Structural basis for the disaggregase activity and regulation of Hsp104

  1. Alexander Heuck
  2. Sonja Schitter-Sollner
  3. Marcin Józef Suskiewicz
  4. Robert Kurzbauer
  5. Juliane Kley
  6. Alexander Schleiffer
  7. Pascaline Rombaut
  8. Franz Herzog
  9. Tim Clausen  Is a corresponding author
  1. Research Institute of Molecular Pathology, Vienna Biocenter, Austria
  2. Ludwig-Maximilians University, Germany
10 figures, 1 table and 2 additional files


Figure 1 with 2 supplements
Crystal structure of Hsp104.

(A) Overview of ATPase, GFP unfolding, and luciferase disaggregation assays used to test the functionality of the Hsp104 protein from C. thermophilum (CtHsp104) and its homologue from yeast (ScHsp104). The catalytic inactive double Walker A (WA; K229A/K640A) mutant was used as negative control. For the unfolding and disaggregase assay, the relative activities to the CtHsp104 wild-type protein are shown, with error bars representing standard deviations of 3 independent experiments. Unfoldase activity was measured using a non-physiological ATP/ATPgS mixture required by the assay setup. (B) Ribbon presentation of the crystallized Hsp104 filament (color coded according to domains, with one whole subunit depicted in orange) and of the constituting protomer. ADP molecules are shown in stick representation. See also Figure 1—figure supplements 1 and 2.
Figure 1—figure supplement 1
Crystal structure of Hsp104 from C. thermophilum.
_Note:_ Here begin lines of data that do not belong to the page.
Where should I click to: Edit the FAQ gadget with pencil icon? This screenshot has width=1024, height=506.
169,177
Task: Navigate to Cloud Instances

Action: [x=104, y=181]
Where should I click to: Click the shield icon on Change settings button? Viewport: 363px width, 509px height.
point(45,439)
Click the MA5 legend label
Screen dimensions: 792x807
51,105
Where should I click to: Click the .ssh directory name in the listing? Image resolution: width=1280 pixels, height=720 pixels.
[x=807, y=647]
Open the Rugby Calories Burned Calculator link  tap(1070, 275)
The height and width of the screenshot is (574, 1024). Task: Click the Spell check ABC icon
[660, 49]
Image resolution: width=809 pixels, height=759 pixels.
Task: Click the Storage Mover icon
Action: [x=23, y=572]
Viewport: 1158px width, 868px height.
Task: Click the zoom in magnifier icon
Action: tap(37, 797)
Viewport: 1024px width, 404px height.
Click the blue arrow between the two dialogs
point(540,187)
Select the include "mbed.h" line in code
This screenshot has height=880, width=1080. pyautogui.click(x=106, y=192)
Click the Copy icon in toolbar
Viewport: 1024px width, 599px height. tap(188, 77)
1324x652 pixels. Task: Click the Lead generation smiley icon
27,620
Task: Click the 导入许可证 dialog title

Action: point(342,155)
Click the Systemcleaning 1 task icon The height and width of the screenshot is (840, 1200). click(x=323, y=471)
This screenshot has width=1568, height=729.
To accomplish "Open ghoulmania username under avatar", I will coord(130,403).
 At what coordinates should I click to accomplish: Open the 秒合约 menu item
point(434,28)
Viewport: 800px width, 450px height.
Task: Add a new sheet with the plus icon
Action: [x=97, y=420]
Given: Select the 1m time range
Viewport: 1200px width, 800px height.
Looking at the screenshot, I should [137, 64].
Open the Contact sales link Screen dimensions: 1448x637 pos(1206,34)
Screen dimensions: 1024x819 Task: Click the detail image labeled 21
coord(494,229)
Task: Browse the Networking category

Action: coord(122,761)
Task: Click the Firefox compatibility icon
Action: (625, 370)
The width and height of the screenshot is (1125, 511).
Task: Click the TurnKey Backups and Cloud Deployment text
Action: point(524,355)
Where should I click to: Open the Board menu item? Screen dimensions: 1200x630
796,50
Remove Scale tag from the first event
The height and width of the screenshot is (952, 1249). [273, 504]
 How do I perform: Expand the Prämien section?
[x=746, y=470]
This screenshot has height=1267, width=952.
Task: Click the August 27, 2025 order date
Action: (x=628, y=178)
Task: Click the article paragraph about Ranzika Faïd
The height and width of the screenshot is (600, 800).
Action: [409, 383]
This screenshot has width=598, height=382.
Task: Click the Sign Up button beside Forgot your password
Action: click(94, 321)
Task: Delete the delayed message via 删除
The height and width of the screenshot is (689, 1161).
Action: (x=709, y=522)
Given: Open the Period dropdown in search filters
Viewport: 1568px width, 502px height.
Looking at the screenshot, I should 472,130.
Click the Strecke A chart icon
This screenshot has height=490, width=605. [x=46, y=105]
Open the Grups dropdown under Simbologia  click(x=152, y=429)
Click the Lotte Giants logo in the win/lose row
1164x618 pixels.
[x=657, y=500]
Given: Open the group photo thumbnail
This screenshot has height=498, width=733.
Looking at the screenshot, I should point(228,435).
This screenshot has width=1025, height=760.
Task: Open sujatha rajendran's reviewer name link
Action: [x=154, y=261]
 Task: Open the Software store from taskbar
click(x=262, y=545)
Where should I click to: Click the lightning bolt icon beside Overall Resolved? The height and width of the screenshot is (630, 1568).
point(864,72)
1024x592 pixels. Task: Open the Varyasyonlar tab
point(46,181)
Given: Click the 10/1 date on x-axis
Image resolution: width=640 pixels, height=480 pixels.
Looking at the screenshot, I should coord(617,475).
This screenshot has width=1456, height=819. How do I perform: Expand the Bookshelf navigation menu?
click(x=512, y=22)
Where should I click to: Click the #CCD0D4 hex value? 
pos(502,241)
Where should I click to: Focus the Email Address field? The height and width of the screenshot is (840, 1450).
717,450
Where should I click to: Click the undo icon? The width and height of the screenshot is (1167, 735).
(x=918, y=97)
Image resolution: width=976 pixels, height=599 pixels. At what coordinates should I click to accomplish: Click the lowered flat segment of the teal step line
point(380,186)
Stereo figure showing the central portion of the MD/AAA1 interface (described as tethering site one in Figure 3). Despite medium resolution, the electron density map revealed the overall orientation of most interface residues, as seen in the composite 2FoFc omit map, calculated at 3.7 Å resolution and contoured at 1 σ.
Figure 1—figure supplement 2
Active sites of AAA1 and AAA2.

Active sites of AAA1 and AAA2 are shown with the partner subunit colored in yellow. The 2FoFc omit density of the bound ADP nucleotide is overlaid on the final structure showing the mechanistically important WA (Walker A), WB (Walker B), S1 (sensor-1), and S2 (sensor-2) residues.
Figure 2 with 3 supplements
Functional ATPase modules are retained in the Hsp104 filament.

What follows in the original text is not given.